Amoral: neither moral nor immoral.
Why did I choose the epigraph ‘Love is worth whatever it costs’ by Françoise Sagan? (Taken from her novel ‘Bonjour Tristesse’).
Amoral: (definition) not involving questions of right or wrong; without moral quality; neither moral nor immoral.
When Bonjour Tristesse by Françoise Sagan was published in 1954 it caused a sensation and a scandal. First and foremost because it was written by an eighteen year old girl writing about a seventeen year old girl’s first (and for those times) unconventional experience of love and sex.
Almost sixty-five years later the novel is no longer regarded as scandalous. Times have changed and so have society’s mores. The under lying themes in Sagan’s novel still remain current. Sagan challenged the idea that teenagers should be ignored because they were inexperienced in the ways of the world and incapable of making mature decisions.

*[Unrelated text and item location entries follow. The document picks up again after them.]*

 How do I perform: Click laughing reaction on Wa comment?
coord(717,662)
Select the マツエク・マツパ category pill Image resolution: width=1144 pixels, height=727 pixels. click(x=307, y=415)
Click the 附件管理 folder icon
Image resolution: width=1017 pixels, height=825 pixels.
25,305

Ten years later those notions were being thrown out and the social dynamics of Western society began to change forever. Sixties teenagers were at the forefront of the changes, no longer willing to accept the accepted mores and values of the older generation. Sagan set the context for those changes dealing with rite of passage, amorality in conflict with morality, the nature of love, relationships and jealousy as seen through her heroines eyes.
‘Jimmy Mack 1967 – Strong Love (Side A)’ reflects these changing times. James MacKinnon and the two girls in his life are all the same age as Sagan’s Cecille. They exemplify the moral and the amoral qualities of youth in the Sixties. Their refusal to conform to the expectations of their parent’s generation is matched by their savviness in dealing with the world at large. This novel is about an amoral liaison in the making unfolding at the end that even in the present will challenge many peoples thinking about relationships, friendship and love. And so the question to be asked is, is ‘love is worth whatever it costs’?